--- Exercise aim ---
An exact copy is the goal: every line from the one containing "This screenshot has" to the end of the material below, pictures excluded.

--- Data extracts ---
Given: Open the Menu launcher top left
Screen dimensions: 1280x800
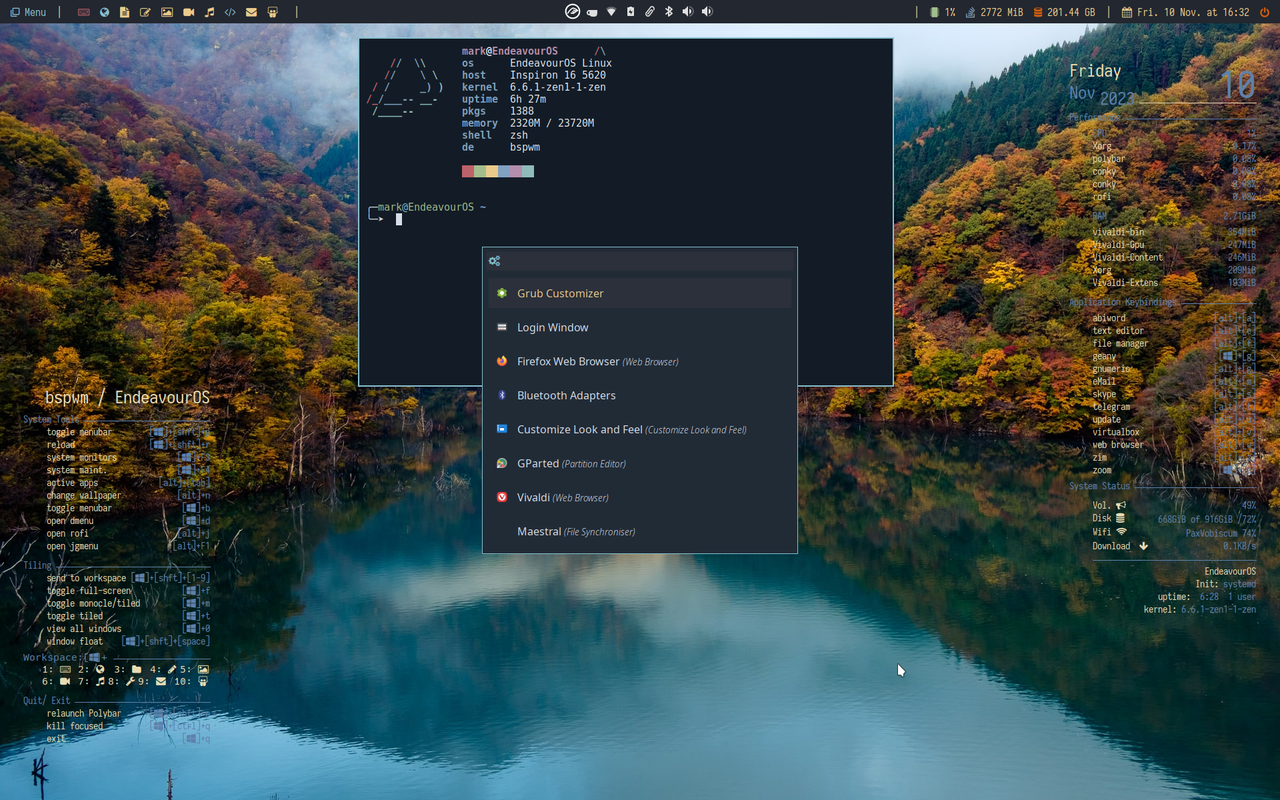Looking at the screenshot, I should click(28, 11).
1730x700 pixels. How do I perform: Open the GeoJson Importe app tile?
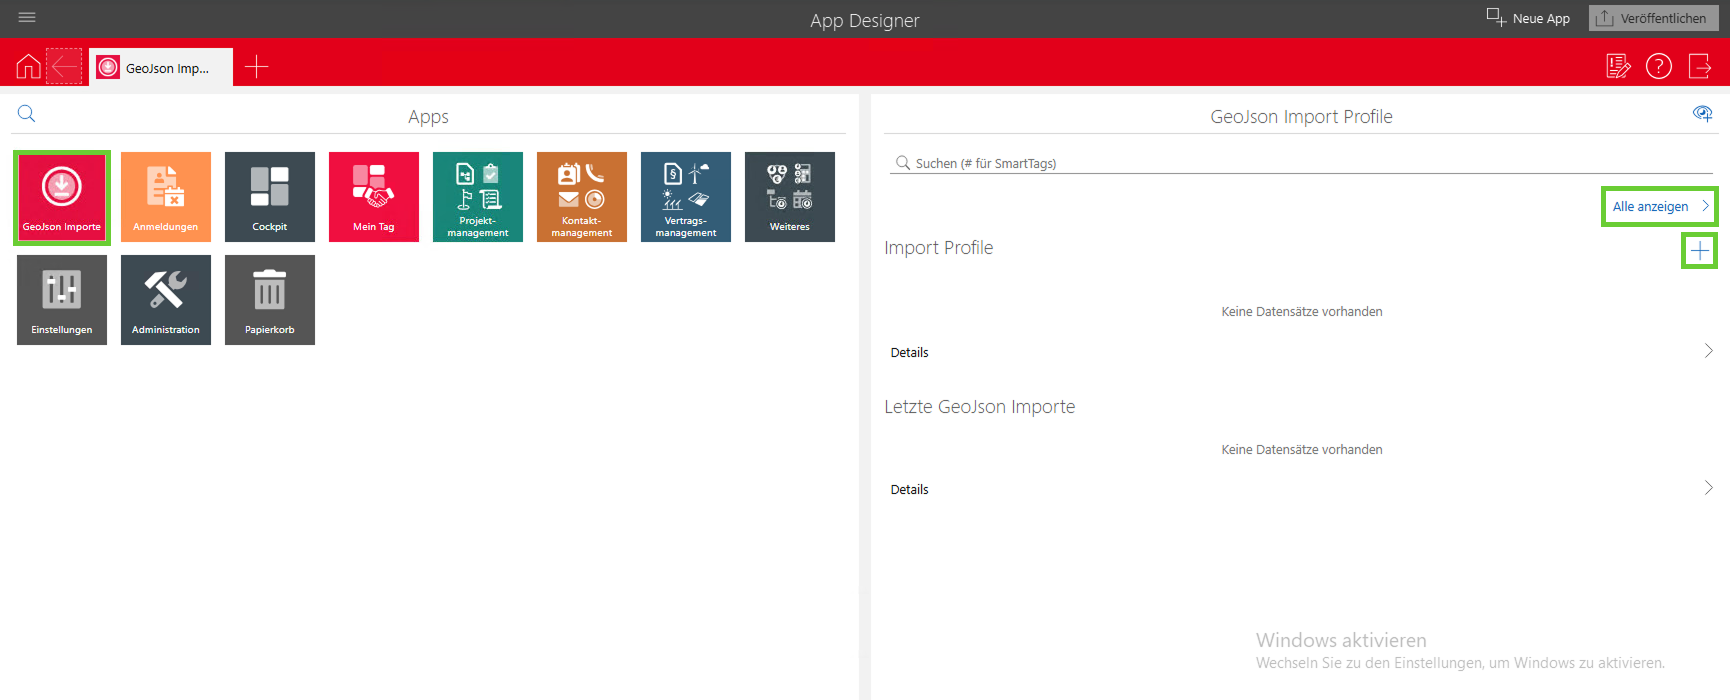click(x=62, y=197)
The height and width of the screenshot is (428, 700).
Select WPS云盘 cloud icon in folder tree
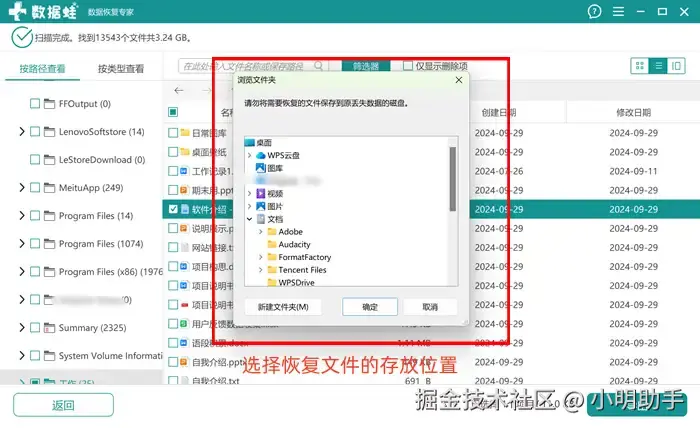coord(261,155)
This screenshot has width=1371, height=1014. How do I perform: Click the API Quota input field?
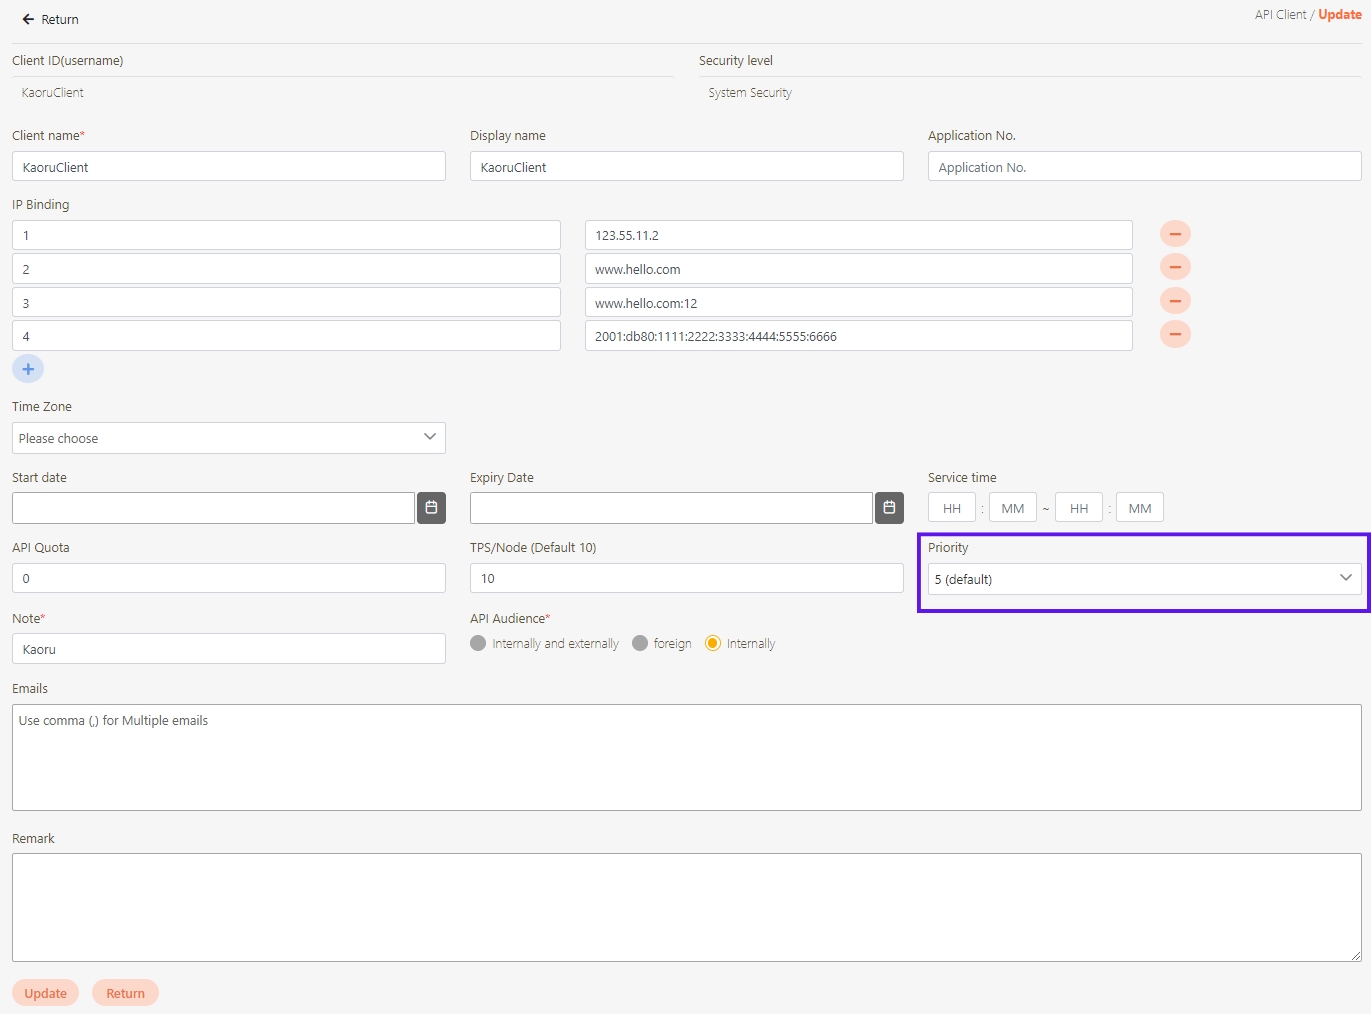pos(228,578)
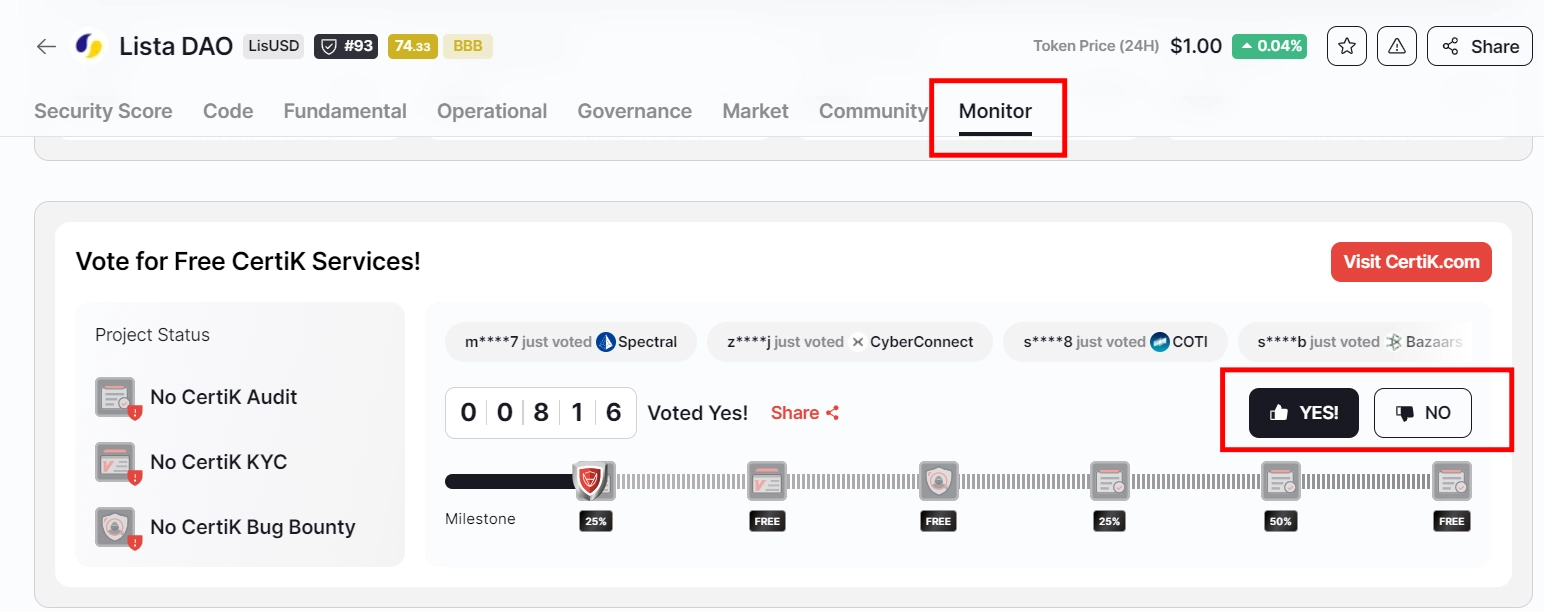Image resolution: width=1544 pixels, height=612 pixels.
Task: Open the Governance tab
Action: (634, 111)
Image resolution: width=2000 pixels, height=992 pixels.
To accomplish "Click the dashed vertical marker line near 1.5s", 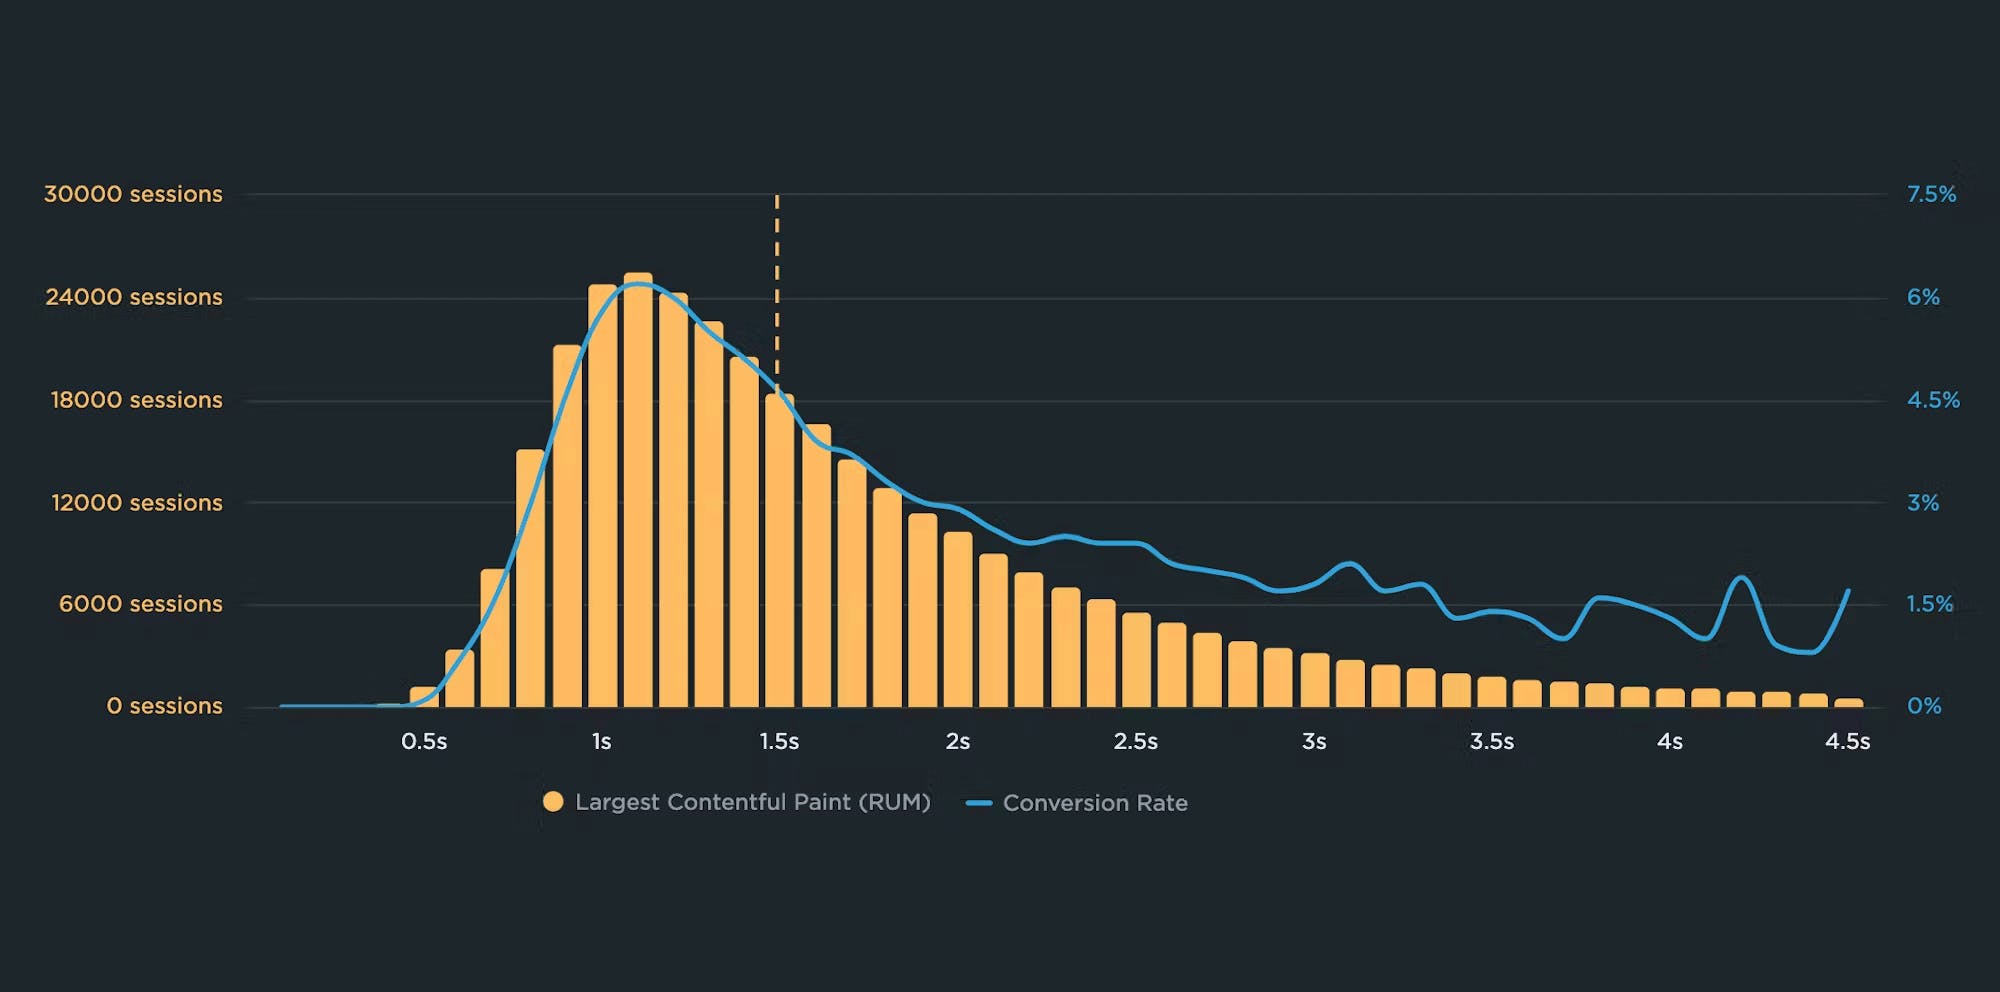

--- Task response ---
This screenshot has width=1371, height=1014. How do I perform: Click the API Quota input field?
pos(228,578)
Image resolution: width=1544 pixels, height=612 pixels.
Task: Open the Governance tab
Action: (634, 111)
Image resolution: width=2000 pixels, height=992 pixels.
To accomplish "Click the dashed vertical marker line near 1.5s", 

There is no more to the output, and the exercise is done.